Two o’clock. The psychosis has departed to leave me reflective and a little sad. I feel like the lyric to a 1995 King Crimson song, “One Time.” It basically wishes for a one time reprieve from everything that is bad in life and hopes for an open hand. I like the song just for its honest expression of depression. If it weren’t a progressive rock tune, it’d be the blues. Now I wonder concerning the relationship between depression and the more severe mental illnesses. It seems to me that our natural state is to be happy, or anyway, happiness is our duty to society. Perhaps the farthest thing removed from joy is schizophrenia, and yet I never did anything to deserve it. Genetics is genetics. How amazing it would be if biology could be entirely psychologized. If the physics could be reduced to a state of behavior, an attitude of mind— to a verb rather than a noun, it would revolutionize the field of behavioral health. And this may be the trend anyway. On the other hand, could any schizophrenic person ever function without medication? Imagine finding a way to modify gene expressions just by altering the behavior. What we call “spiritual” could be the underpinning for mood, and in turn, mood could give rise to material reality as we know it. Then the songs we play and sing actually form moods into concrete existence. Therefore, depressing songs like “One Time” may someday be eliminated as unhealthy and counterproductive… Just thinking aloud…

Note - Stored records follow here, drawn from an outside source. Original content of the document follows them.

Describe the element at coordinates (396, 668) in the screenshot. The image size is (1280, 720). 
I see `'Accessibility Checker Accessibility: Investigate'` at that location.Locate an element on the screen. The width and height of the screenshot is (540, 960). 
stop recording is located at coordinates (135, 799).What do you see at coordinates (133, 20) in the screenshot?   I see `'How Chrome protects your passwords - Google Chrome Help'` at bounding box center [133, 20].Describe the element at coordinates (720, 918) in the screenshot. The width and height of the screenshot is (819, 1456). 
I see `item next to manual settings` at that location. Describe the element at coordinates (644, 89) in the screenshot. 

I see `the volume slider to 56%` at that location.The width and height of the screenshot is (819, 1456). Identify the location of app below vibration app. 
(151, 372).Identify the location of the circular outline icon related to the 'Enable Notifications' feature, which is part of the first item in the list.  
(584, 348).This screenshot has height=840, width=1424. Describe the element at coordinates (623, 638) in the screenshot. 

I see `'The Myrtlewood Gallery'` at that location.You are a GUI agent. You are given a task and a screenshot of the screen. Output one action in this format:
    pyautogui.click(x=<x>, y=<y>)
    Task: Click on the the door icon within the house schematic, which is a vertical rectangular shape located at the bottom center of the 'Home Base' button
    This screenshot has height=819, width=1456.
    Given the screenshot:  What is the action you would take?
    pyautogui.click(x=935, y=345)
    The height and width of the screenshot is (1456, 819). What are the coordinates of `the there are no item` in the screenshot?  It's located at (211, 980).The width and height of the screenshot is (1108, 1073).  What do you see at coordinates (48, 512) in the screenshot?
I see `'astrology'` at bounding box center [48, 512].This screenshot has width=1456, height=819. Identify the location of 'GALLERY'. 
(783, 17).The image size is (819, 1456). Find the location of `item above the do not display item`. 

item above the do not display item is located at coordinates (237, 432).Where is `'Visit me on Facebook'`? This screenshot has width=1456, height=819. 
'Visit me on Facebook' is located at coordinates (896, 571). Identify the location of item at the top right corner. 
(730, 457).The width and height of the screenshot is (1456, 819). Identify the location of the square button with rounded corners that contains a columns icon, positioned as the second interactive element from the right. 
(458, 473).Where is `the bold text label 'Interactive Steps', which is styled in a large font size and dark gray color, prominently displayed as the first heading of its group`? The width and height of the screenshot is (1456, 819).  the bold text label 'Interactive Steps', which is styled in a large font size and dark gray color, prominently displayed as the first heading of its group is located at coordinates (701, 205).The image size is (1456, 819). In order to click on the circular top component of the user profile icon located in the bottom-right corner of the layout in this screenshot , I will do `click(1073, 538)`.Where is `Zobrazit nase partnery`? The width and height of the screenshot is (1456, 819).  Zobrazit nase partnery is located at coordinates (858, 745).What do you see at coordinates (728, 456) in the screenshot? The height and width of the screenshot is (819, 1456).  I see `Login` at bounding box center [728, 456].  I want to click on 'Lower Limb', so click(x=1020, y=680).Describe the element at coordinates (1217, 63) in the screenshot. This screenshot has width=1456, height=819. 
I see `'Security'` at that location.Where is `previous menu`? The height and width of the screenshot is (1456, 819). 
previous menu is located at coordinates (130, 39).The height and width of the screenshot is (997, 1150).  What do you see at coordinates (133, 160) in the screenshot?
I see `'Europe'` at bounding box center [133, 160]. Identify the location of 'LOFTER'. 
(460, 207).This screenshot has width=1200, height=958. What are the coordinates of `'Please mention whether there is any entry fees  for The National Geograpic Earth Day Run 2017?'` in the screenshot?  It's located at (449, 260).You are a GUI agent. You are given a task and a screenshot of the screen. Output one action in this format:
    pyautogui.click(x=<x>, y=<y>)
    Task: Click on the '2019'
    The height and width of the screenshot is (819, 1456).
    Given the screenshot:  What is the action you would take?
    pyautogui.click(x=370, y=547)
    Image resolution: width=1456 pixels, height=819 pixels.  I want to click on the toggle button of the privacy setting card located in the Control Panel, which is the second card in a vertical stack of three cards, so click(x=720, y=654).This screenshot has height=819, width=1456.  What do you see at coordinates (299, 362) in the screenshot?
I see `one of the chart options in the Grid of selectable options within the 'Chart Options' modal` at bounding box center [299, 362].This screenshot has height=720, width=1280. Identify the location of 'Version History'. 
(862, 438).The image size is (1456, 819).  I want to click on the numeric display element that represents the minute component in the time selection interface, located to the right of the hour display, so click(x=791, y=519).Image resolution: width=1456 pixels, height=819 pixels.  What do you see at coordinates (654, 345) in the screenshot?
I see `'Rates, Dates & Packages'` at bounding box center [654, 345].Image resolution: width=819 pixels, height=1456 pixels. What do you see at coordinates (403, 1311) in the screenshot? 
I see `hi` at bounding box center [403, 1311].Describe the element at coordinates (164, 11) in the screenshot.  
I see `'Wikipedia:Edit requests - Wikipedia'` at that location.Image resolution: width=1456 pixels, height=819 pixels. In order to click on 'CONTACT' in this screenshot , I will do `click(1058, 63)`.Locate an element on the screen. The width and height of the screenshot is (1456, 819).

I don’t trust anyone to know anything important, so is that the basis of the schizophrenia? I once trusted my psychiatrist’s opinions, but when he insulted me I left him. Implicitly I still refer to him for answers. But it also turned out that he was withholding information from me regarding my meds. The antipsychotic I was on eventually gave me arrhythmia and occasioned a hospital stay. Then I began to perceive Dr T— as a dictator. Ever since, no authority figure has been stable for me. Kate disapproved when I wanted to fire him— but by and by I left her too. I’ve been just a maverick after that. The only truth I know is rooted in my past with the two of them, and it was scientific certainty… Dr T— was my shrink for twenty five years, then when he called me a homeless bum on three occasions I finally rebelled in a big way. Perhaps I did the wrong thing, and my sister would take his side just as Kate did? I only know that all the certainty in my life has been shaken to the foundation, and the only one who can repair the damage is myself. But there’s an exception to the things going wrong, and that is the sobriety I’ve managed to pull off since firing my psychiatrist. Is this just a coincidence?